Prats de Mollo is exactly the sort of medieval town that history lessons taught us about in school. High walls enclosing the town, a series of fortified gates and crucially a river is channeled to run securely through the middle. The town itself sits on a steep bank of the river Tech and the streets form terraces as they cross the hill linked by a beguiling mix of stairways and passages. It is entirely in the spirit of the town (but nevertheless surprising) to see a communal hand washing facility (tanks for washing, rinsing and public washing lines) in use near the Pont de la Guilleme. The walls have come and gone over the years (they were demolished early in the 17th century when the inhabitants didn't just avoid paying tax - they murdered the tax collectors much to the kings chagrin) but the most recent additions date from 1683 when Marshall Vauban fortified the tower on the hill overlooking the town. The resultant building, Fort Laguarde is an impressive multi walled edifice that looks near impregnable and which is connected to the town by a covered walkway that runs steeply up the hill. Vauban made much impact on this area as if you've followed this account from day one you may recall the we mentioned the fortified walls of the Palais des Rois de Majorque in Perpignan and the imposing garrison at Mont Louis - all his work. We spent a pleasant morning wandering around the town and fort.
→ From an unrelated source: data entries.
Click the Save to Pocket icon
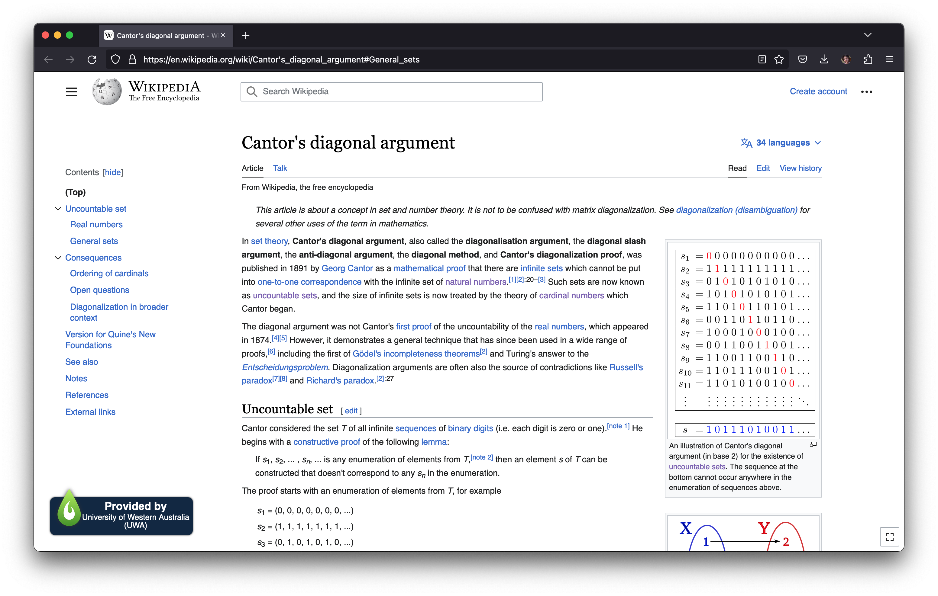This screenshot has height=596, width=938. coord(802,59)
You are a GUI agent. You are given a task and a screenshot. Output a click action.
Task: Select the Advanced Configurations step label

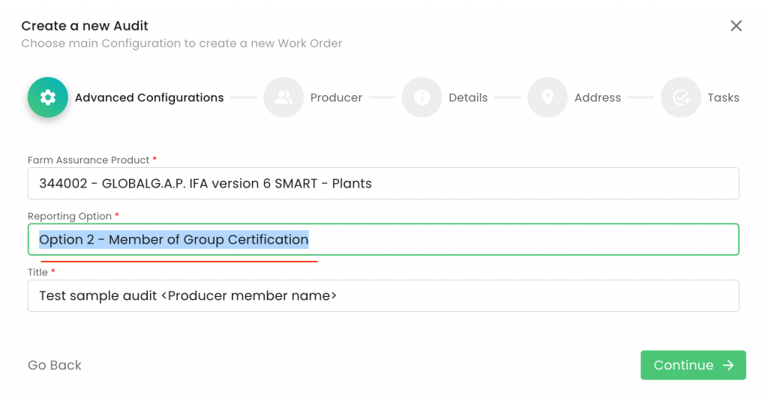click(x=149, y=98)
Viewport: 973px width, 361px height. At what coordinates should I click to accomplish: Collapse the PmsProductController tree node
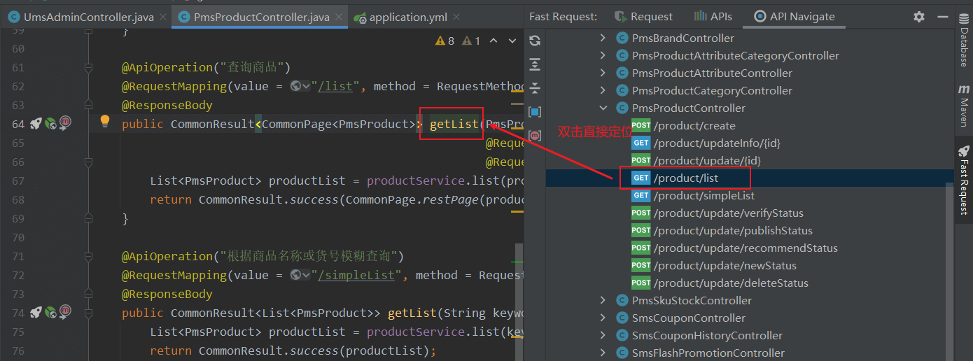[x=603, y=108]
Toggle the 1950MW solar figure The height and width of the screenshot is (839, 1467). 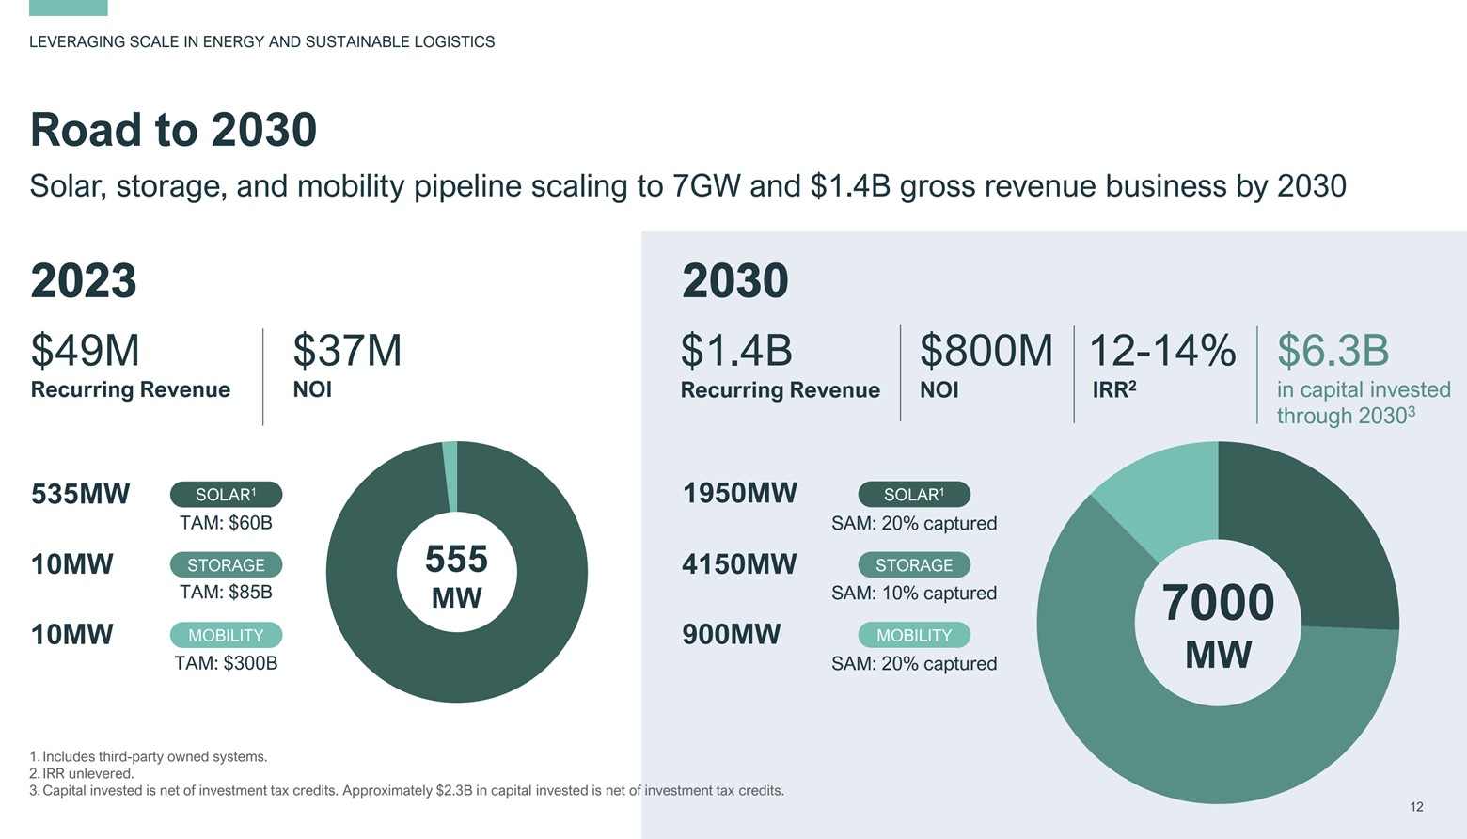[x=739, y=492]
We drove down the river to Arles-sur-Tech, slightly disappointing after Prats as its medieval quarter is obscured by poorly preserved and new buildings which are built right up to the walls of the Abbey of Sainte-Marie so you have no sense of its shape. The cloisters of the Abbey are picturesque though, when you actually find them. I misread the Rough Guide's account of the traditional fete de l'Ours: in the folk tale, the town was plagued by bears so the inhabitants used a girl as bait before capturing it and shaving it. The modern take is to have a man dressed in a bear suit and when the townspeople capture him they strip him. In relating this tale to Antony I explained that the townsfolk shaved the bear suit!
It became apparent as we left Arles that after almost a week we were leaving the mountains behind and as the road leveled and became wider it made us a little sad. The weather, overcast and misty, didn't help improve our spirits, but we felt we ought to see the sea before leaving and we were pleased at the symmetry of our circular tour: we left Perpigan on following the Tet. We returned following the Tech.
On the recommendation of our Ryan Air hostess on the outward journey, we drove to Collioure. The weather didn't improve and a low mist obscured the craggy coastline as we descended into the cove the town lies in. The town was packed with people which didn't improve our humour, but after a light lunch, we wandered around the streets. Some of the town still retains a fishing village charm and it was quite interesting to see the reproductions of the Les Fauvres paintings alongside the views they are meant to represent. Collioure looks a nice place but it is probably better to see it in sunshine. After circumnavigating the Napoleonic fort we decided to head for Perpignan for a last beer before driving to the airport. Out of interest we took the coast road, and were pleased we'd avoided the place, a dreary procession of clubs, bars, hotels and villas, the beach we stopped at was filthy. On a brighter note, the sun came out.
Our return to Perpignan didn't give us much time but we sat in the square close to the Cathedral and watching the passersby and enjoying the sun. Some 6 hours later I joined the midnight train from London Victoria to Brighton and sitting in a carriage of spotty, burger chewing, vomiting youths I was definitely not pleased to be back. The sign of a good holiday I think.